Yesterday Kish and I went to the Hermitage, the plantation home of Andrew Jackson. It is conveniently located within the footprint of metropolitan Nashville, and it’s well worth a visit — both to learn a bit more about one of our Presidents, but also to spend some time pondering the imponderable question of why any American, much less a President, thought it was acceptable to own slaves.
The Hermitage consists of a large brick pillared and porticoed plantation home and its grounds, an adjoining garden in which Jackson and members of his family are buried, and a series of walking paths that take you to other places and buildings on the plantation grounds, some of which are still standing and some of which are visible only in the form of foundations traced on the ground.
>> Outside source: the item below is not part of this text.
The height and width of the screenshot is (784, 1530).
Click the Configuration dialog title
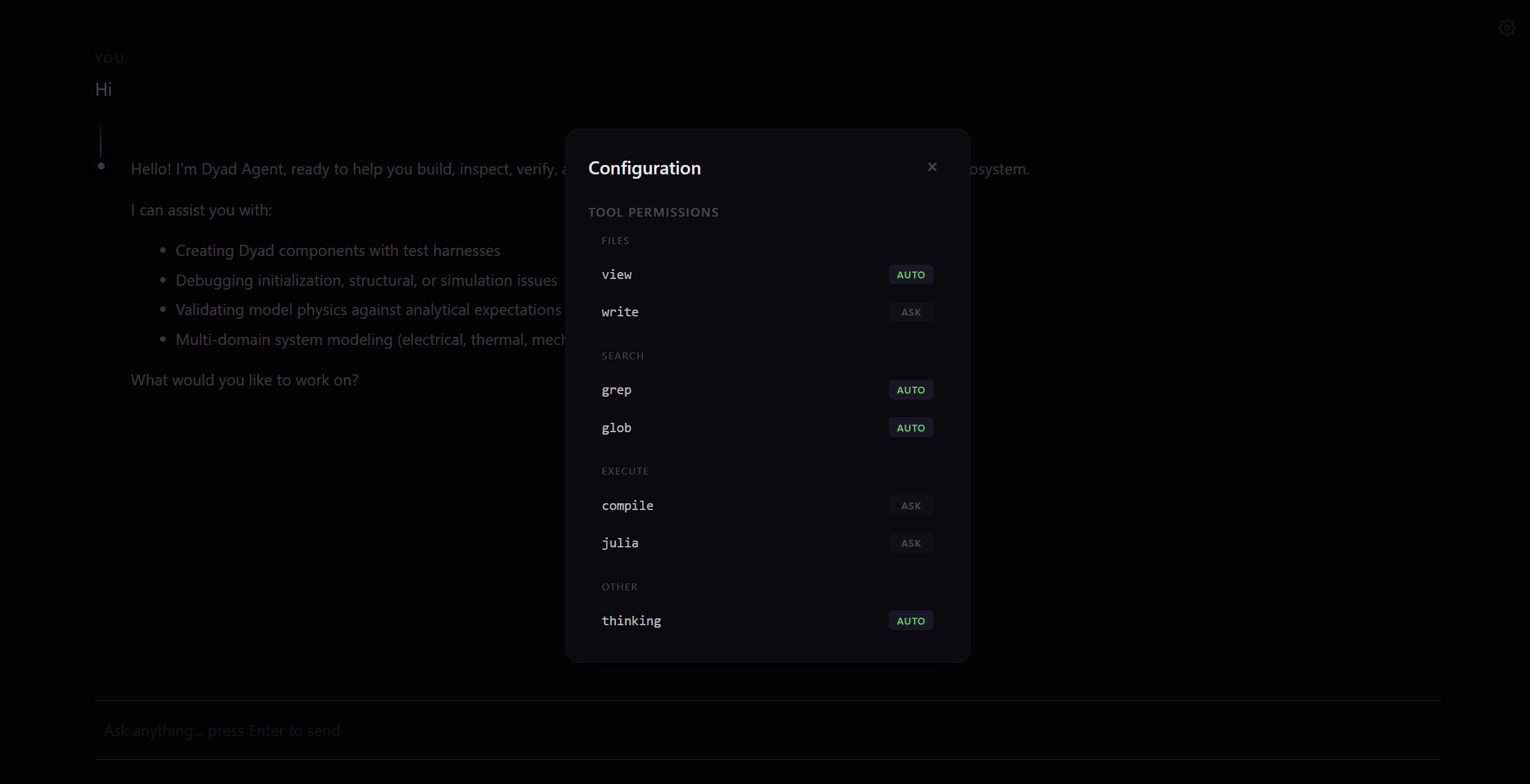point(644,168)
The main building is beautiful and well-preserved, with original wallpaper, lighting fixtures, and furnishings. You can see Jackson’s study, his bed and his chamber pot, the weekly newspapers he read and bound in large books and the room where he died. You can hear from the friendly guides wearing period costume about the house and Jackson’s family and his love for his wife and their adoption of their son. You can visit his grave in a beautiful garden, where Old Hickory lies beneath a small Greek dome.
The real impact of the tour for us, however, didn’t occur until we walked away from the main building and its well-kept grounds and began touring the fields and outbuildngs, where Jackson’s slaves toiled. Jackson eventually owned 150 slaves who did the real work on the plantation. They planted and picked cotton and operated the cotton gin that Jackson built, churned butter, tended the horses, mucked out the stables, and cooked the meals. Little is known about them, and when you walk back to the area where the slaves lived and see photos of their lost possessions that preservationists have uncovered, you cannot help but feel an immense sadness and anger.
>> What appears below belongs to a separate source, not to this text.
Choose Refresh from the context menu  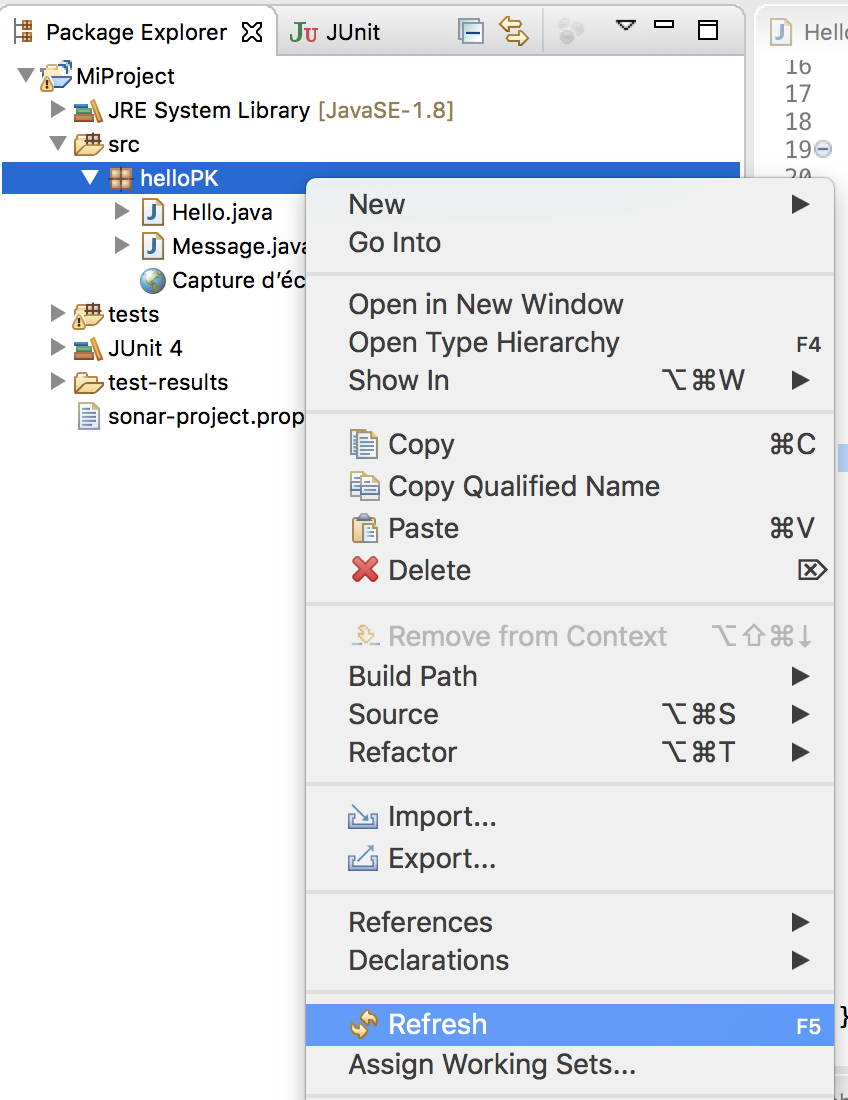pyautogui.click(x=437, y=1024)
I commend that Hermitage for making a significant effort to cast light on the fact that one of our most famous Presidents was a large slaveholder who bought and sold slaves as chattel and achieved wealth through their uncompensated labors. He may not have been the cruelest master in the Old South, but he somehow rationalized the ownership of fellow human beings. That simple fact, for me, makes the rest of the Jackson story a lot less relevant.
Years after Jackson’s death, during the midst of the Civil War, the Union Army captured Nashville and slaves were free to leave. The vast majority of the slaves on the Hermitage plantation promptly left, choosing an uncertain future over continued interaction with their former masters. That tells you all you need to know about slavery.